Craig Calls Result of a 30-year Study a "Quick Fix"

by Ted Koch
Idaho Statesman, July 12, 1999

I read a June 28 Speakers Corner by Sen. Larry Craig referring to the need to remove the lower four Snake River dams to save Idaho salmon as a "quick fix."

I personally am surprise to see the senator make several erroneous remarks regarding science after having had an informed and intelligent discussion on the science of the issue with his staff in Washington, D.C., just a few weeks earlier.

So why is the senator then speaking in such a seemingly uninformed and misleading manner to his constituents back here in Idaho?

The senator refers to dam removal as a "quick fix" called for because the public has not seen "immediate results" from scientists working on the existing system to save salmon.

Surely, the senator knows that the very legislative body he works for has sponsored the work of scientists for the last 30 years to try to figure out ways to mitigate the effects of the lower four Snake River dams?

Specifically, the U.S. Army Corps of Engineers has been implementing juvenile salmon barging and other in-river migration enhancements as "interim" strategies for mitigating the impacts of the dams for the better part of 30 years.

Hardly a quick fix itself, this is a program with a clear association with 30 years of declines in salmon numbers, despite the corps' valiant efforts.

And certainly the senator must know that the very agency charged by his institution 25 years ago to mitigate the effects of these dams by producing hatchery salmon recently concluded that it could not achieve its salmon mitigation goals under the current river configuration with the dams.

Think about that -- we have been paying for the last 25 years for a hatchery program specifically intended to mitigate the effects of the very four Snake River dams in question, and the agency overseeing the program says it can't work as long as the dams remain.

And the senator calls removing the dams a "quick fix"?

Finally, the senator states that more study is necessary before any conclusions can be reached with confidence.

The study he cites -- the PATH report -- concluded that bypassing the dams was the only alternative that provided greater than a 50 percent chance of recovery for salmon stocks evaluated (80 to 99 percent chances were the figures estimated).

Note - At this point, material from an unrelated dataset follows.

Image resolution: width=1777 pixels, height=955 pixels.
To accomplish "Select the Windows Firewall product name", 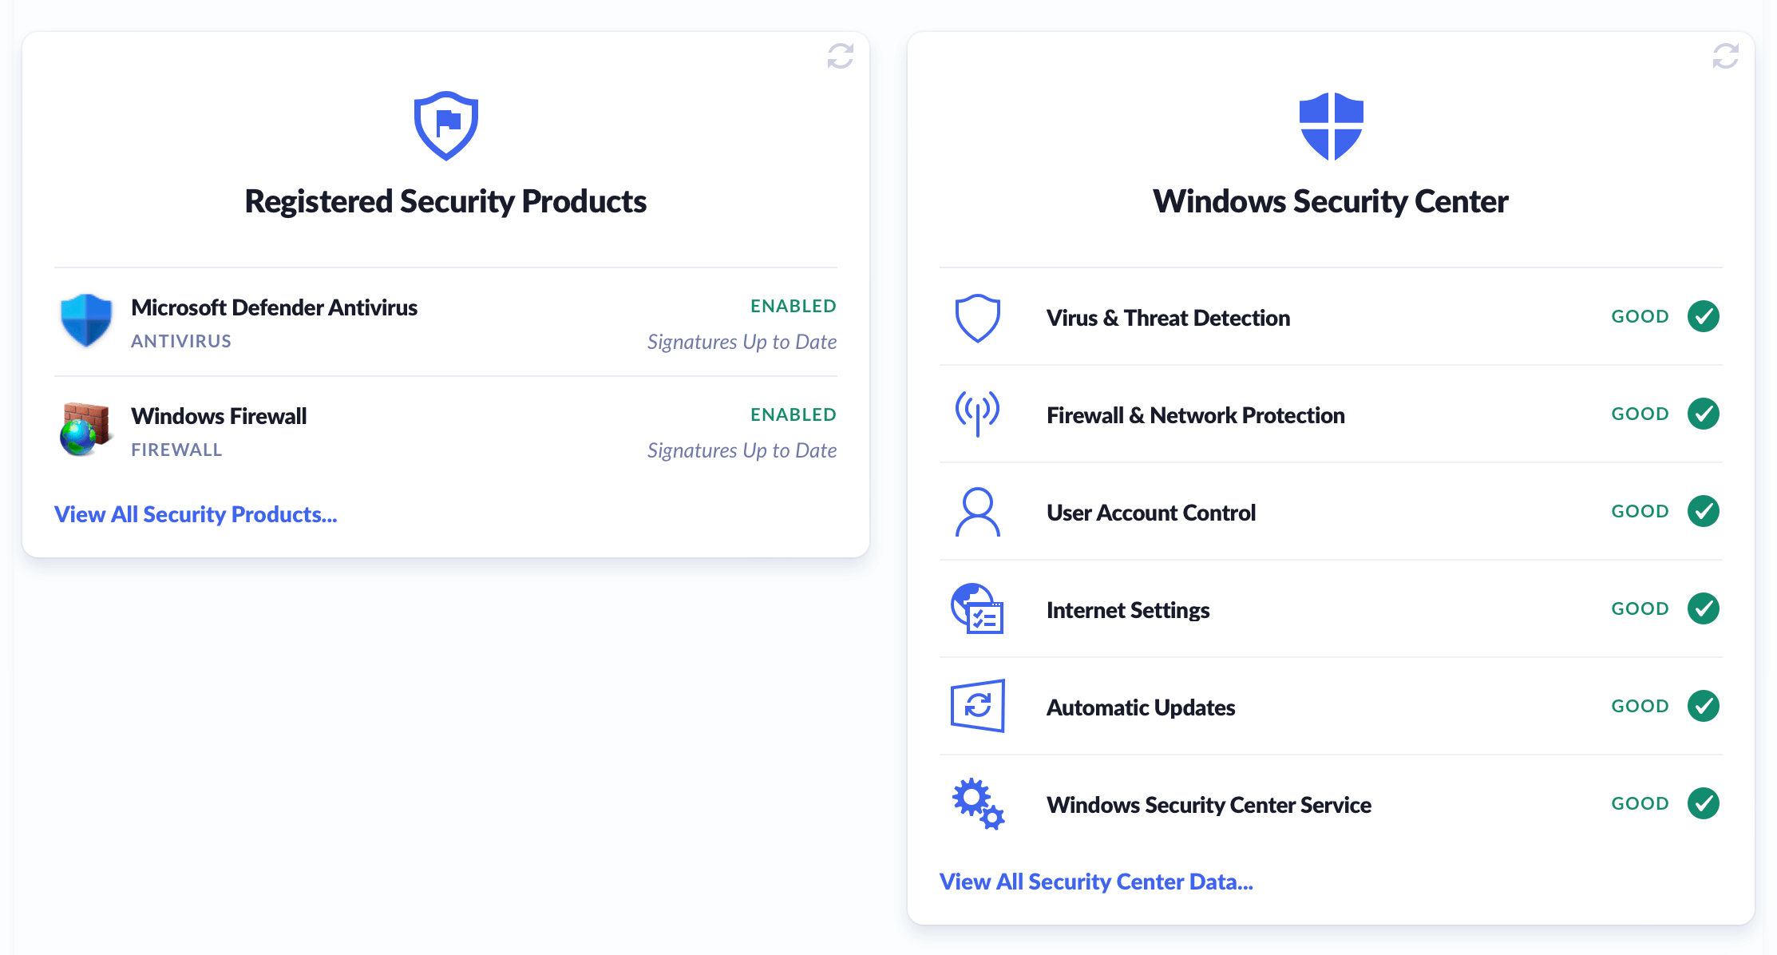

Science will never offer more than an estimate of probabilities -- there is no such thing as a "scientific guarantee" -- and the PATH study is about as confident as we scientists are going to get.

After 30 years of studying the slide toward extinction, how many more decades and millions of dollars of "study" does the senator advocate?

As president-elect of the largest organization of fisheries scientists in Idaho, I do not know of a single scientist who has expressed disagreement with the fact that ocean conditions must improve if we are to see full recovery of salmon.

But if the disappearance of Snake River salmon in Idaho is caused by ocean conditions, how do we explain the relatively healthier runs of salmon in the Columbia River and its tributaries immediatley downstream of the the Snake River?

Snake and Columbia River salmon stocks swim in the same ocean and migrate through the same lower Columbia River. It's the four extra dams Idaho salmon face that make up the clear difference in habitat conditions for salmon in the two areas.

I believe it's time for the region's political leaders to embrace their obligation to the taxpayers to communicate clearly and honestly about the hard decision -- restore harvestable runs of wild salmon, or keep the four dams.

Above all, I hope our leaders stop blaming scientists for the uncertainty the region faces.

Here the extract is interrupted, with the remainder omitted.